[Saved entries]
====================

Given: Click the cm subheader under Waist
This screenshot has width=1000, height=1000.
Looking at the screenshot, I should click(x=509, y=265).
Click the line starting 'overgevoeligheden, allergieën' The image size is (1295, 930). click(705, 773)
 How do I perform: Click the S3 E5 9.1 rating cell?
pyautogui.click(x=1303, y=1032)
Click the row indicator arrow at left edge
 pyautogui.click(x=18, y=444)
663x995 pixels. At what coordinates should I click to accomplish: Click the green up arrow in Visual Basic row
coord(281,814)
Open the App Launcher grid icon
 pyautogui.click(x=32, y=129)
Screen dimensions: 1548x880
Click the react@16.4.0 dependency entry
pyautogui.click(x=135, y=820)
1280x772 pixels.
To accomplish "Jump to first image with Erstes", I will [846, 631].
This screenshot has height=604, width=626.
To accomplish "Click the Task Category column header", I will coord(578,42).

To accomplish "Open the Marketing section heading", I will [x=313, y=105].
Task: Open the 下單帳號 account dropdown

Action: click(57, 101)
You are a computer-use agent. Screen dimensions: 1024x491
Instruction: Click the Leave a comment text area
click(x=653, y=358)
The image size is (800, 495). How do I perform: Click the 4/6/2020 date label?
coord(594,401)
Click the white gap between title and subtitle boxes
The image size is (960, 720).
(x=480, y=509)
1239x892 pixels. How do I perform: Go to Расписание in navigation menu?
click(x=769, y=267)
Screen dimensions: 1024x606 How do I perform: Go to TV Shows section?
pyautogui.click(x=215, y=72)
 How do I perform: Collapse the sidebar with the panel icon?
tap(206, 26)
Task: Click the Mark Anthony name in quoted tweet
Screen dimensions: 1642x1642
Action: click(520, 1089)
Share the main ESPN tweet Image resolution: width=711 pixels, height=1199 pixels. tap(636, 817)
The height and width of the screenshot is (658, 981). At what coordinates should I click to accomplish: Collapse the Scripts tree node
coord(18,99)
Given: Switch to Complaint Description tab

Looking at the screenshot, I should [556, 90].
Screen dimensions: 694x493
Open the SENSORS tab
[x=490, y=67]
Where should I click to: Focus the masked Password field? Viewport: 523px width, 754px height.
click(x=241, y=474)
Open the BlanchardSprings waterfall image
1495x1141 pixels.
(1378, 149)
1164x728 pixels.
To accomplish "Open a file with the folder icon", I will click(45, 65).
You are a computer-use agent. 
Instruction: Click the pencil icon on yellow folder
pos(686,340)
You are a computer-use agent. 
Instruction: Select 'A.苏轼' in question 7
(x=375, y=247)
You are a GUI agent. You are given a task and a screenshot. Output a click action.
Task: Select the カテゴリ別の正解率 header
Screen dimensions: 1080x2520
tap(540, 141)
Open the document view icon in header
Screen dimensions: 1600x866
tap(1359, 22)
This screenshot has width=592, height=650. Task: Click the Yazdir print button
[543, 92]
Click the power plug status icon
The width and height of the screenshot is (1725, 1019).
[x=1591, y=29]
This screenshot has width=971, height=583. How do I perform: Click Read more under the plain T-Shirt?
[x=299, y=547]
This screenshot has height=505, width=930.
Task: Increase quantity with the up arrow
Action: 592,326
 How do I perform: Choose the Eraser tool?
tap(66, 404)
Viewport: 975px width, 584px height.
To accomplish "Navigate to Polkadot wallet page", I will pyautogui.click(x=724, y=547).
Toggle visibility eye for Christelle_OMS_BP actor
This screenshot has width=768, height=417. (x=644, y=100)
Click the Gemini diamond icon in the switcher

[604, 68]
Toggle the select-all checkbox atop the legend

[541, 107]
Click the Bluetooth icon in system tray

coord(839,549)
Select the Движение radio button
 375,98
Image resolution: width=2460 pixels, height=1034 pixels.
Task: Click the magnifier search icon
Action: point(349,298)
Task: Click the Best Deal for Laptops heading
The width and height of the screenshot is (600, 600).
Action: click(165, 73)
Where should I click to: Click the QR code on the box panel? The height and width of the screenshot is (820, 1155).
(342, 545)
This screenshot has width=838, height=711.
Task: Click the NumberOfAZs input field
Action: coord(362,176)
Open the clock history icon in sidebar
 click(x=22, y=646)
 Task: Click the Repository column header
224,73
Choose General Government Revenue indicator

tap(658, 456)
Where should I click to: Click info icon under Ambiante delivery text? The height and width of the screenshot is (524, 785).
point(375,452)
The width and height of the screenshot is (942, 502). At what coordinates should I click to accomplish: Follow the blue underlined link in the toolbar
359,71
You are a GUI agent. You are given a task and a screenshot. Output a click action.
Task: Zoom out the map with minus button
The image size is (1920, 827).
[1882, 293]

====================

### Required work
Retype all of the records above without a single alteration.

### Reply to the exercise
Given: Click the cm subheader under Waist
This screenshot has width=1000, height=1000.
Looking at the screenshot, I should click(x=509, y=265).
Click the line starting 'overgevoeligheden, allergieën' The image size is (1295, 930). click(705, 773)
 How do I perform: Click the S3 E5 9.1 rating cell?
pyautogui.click(x=1303, y=1032)
Click the row indicator arrow at left edge
 pyautogui.click(x=18, y=444)
663x995 pixels. At what coordinates should I click to accomplish: Click the green up arrow in Visual Basic row
coord(281,814)
Open the App Launcher grid icon
 pyautogui.click(x=32, y=129)
Screen dimensions: 1548x880
Click the react@16.4.0 dependency entry
pyautogui.click(x=135, y=820)
1280x772 pixels.
To accomplish "Jump to first image with Erstes", I will [846, 631].
This screenshot has height=604, width=626.
To accomplish "Click the Task Category column header", I will coord(578,42).

To accomplish "Open the Marketing section heading", I will [x=313, y=105].
Task: Open the 下單帳號 account dropdown

Action: click(57, 101)
You are a computer-use agent. Screen dimensions: 1024x491
Instruction: Click the Leave a comment text area
click(x=653, y=358)
The image size is (800, 495). How do I perform: Click the 4/6/2020 date label?
coord(594,401)
Click the white gap between title and subtitle boxes
The image size is (960, 720).
(x=480, y=509)
1239x892 pixels. How do I perform: Go to Расписание in navigation menu?
click(x=769, y=267)
Screen dimensions: 1024x606 How do I perform: Go to TV Shows section?
pyautogui.click(x=215, y=72)
 How do I perform: Collapse the sidebar with the panel icon?
tap(206, 26)
Task: Click the Mark Anthony name in quoted tweet
Screen dimensions: 1642x1642
Action: click(520, 1089)
Share the main ESPN tweet Image resolution: width=711 pixels, height=1199 pixels. tap(636, 817)
The height and width of the screenshot is (658, 981). At what coordinates should I click to accomplish: Collapse the Scripts tree node
coord(18,99)
Given: Switch to Complaint Description tab

Looking at the screenshot, I should [556, 90].
Screen dimensions: 694x493
Open the SENSORS tab
[x=490, y=67]
Where should I click to: Focus the masked Password field? Viewport: 523px width, 754px height.
click(x=241, y=474)
Open the BlanchardSprings waterfall image
1495x1141 pixels.
(1378, 149)
1164x728 pixels.
To accomplish "Open a file with the folder icon", I will click(45, 65).
You are a computer-use agent. 
Instruction: Click the pencil icon on yellow folder
pos(686,340)
You are a computer-use agent. 
Instruction: Select 'A.苏轼' in question 7
(x=375, y=247)
You are a GUI agent. You are given a task and a screenshot. Output a click action.
Task: Select the カテゴリ別の正解率 header
Screen dimensions: 1080x2520
tap(540, 141)
Open the document view icon in header
Screen dimensions: 1600x866
tap(1359, 22)
This screenshot has width=592, height=650. Task: Click the Yazdir print button
[543, 92]
Click the power plug status icon
The width and height of the screenshot is (1725, 1019).
[x=1591, y=29]
This screenshot has width=971, height=583. How do I perform: Click Read more under the plain T-Shirt?
[x=299, y=547]
This screenshot has height=505, width=930.
Task: Increase quantity with the up arrow
Action: 592,326
 How do I perform: Choose the Eraser tool?
tap(66, 404)
Viewport: 975px width, 584px height.
To accomplish "Navigate to Polkadot wallet page", I will pyautogui.click(x=724, y=547).
Toggle visibility eye for Christelle_OMS_BP actor
This screenshot has width=768, height=417. (x=644, y=100)
Click the Gemini diamond icon in the switcher

[604, 68]
Toggle the select-all checkbox atop the legend

[541, 107]
Click the Bluetooth icon in system tray

coord(839,549)
Select the Движение radio button
 375,98
Image resolution: width=2460 pixels, height=1034 pixels.
Task: Click the magnifier search icon
Action: point(349,298)
Task: Click the Best Deal for Laptops heading
The width and height of the screenshot is (600, 600).
Action: click(165, 73)
Where should I click to: Click the QR code on the box panel? The height and width of the screenshot is (820, 1155).
(342, 545)
This screenshot has width=838, height=711.
Task: Click the NumberOfAZs input field
Action: coord(362,176)
Open the clock history icon in sidebar
 click(x=22, y=646)
 Task: Click the Repository column header
224,73
Choose General Government Revenue indicator

tap(658, 456)
Where should I click to: Click info icon under Ambiante delivery text? The height and width of the screenshot is (524, 785).
point(375,452)
The width and height of the screenshot is (942, 502). At what coordinates should I click to accomplish: Follow the blue underlined link in the toolbar
359,71
You are a GUI agent. You are given a task and a screenshot. Output a click action.
Task: Zoom out the map with minus button
The image size is (1920, 827).
[1882, 293]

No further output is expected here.